The case of the EU is somewhat distinct compared to the two other regional arrangements that are analysed in this paper. The EU is the regional arrangement with the broadest mandate. Equally important: it has a wider range of legal instruments at its disposal than other regional arrangements. Given the high level of institutionalisation it thus reflects the "hard" regional project and provides therefore an interesting "ideal" case of the opportunities for and constraints to governance at the regional level.

The search for European unity and governance is driven by two competing visions. These are based on the notion that competitiveness requires constant-wide approaches, but they lead to opposite results. The first idea holds that market forces should operate on a continental basis, and subsequently the process of European integration should provide greater access to third parties. The second idea assume that intervention and rules, the social-environmental dimension should be likewise, and subsequently leading to a Europe which is more protectionist and closed to outsiders. 20

The point is that the EU as an avant-garde of regionalisation with considerable economic clout have forced the rest of the world to conform increasingly to its standards, to reduce their barrier to EU exports and to seek lower entry barriers for their products in the EU market by concluding special associational agreements with it or, where possible, to join it. However, this is just one dimension of the EU-picture. The EU as the most institutionalised example so far of regional socio-economic governance, shows that trade represents just one part of a much more complex and dynamic economic system constructed by the interaction of services, technology, advanced and integrated public infrastructures and corporate cross-border networking strategies.

"European-based companies rather than simply seeking exports and economies of scale, are developing Euro-wide delivery systems, corporate alliances, production networks and electronic marketplaces. The profound restructuring they are carrying out involves seeking customised, in-depth interactions with clients, suppliers and partners, through an expanding gamut of networking strategies, many of which have a strong information and advanced communication content. In this they are supported by Community programmes such as RACE, ESPRIT, EUREKA, Erasmus and Comet and institutions like ETSI (European Telecommunications Standardisation Institute" (Sideri 1997:55).

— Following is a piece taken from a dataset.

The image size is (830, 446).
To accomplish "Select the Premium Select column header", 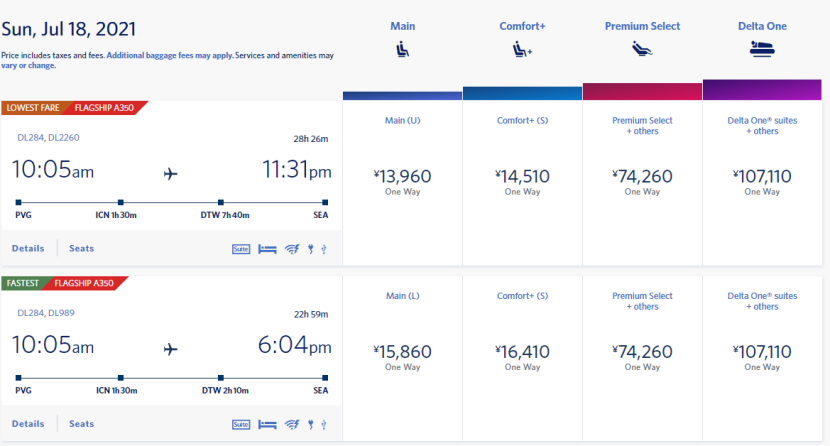I will click(x=642, y=26).
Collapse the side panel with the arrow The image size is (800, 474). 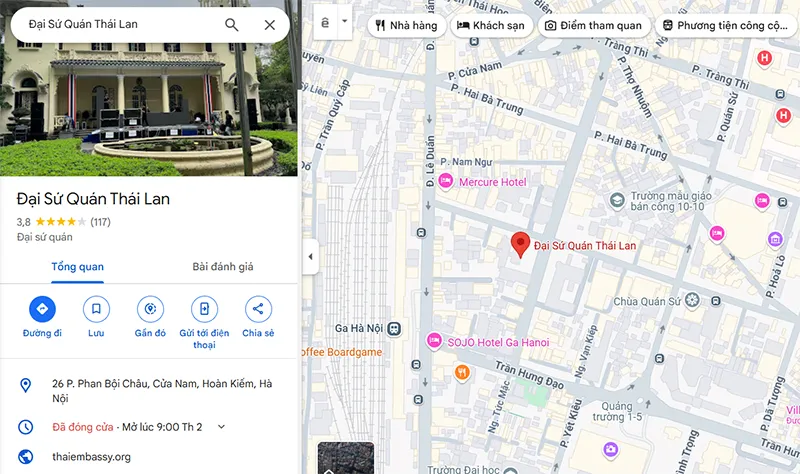pyautogui.click(x=310, y=257)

In other words, economic competitiveness (trade) were highly instrumental in the formation of the European Economic Community in 1957, and whereas other objectives such as environmental protection have gained currency, competitiveness is still of primary importance in the EU. At the same time there has been some recognition of the necessity to integrate trade/competitiveness issues and environmental concerns. The Single European Act as well as the Treaty on the European Union explicitly state the principle of environmental policy integration and introduce the notion that there need not be a trade off between seeking a higher level of environmental protection and creating internationally competitive economic structures in Europe. This is also the central message of the Fifth Environmental Action Programme. The 1993 Commission White Paper on Growth, Competitiveness and Employment discussed the notion of a "double dividend," i.e. the integration of environmental protection with economic growth through a reform of the tax system and support of the environmental technology sector. The 1996 Communication on Trade and Environment discusses the compatibility of environmental protection measures with the expansion of liberal trading relations on a global scale (under the GATT/WTO). However, these ideas have so far not been translated into policy, and competitiveness and environmental policies continue to be pursued along separate tracks. Furthermore, there is some evidence of environmental damage resulting from various EU policies and measures which aim at enhancing competitiveness (e.g. infrastructure programmes, increased intra-community trade) but, to date, there has been much environmental rhetoric but little systematic effort at analysing and responding to the links between competitiveness and environmental protection at the EU level.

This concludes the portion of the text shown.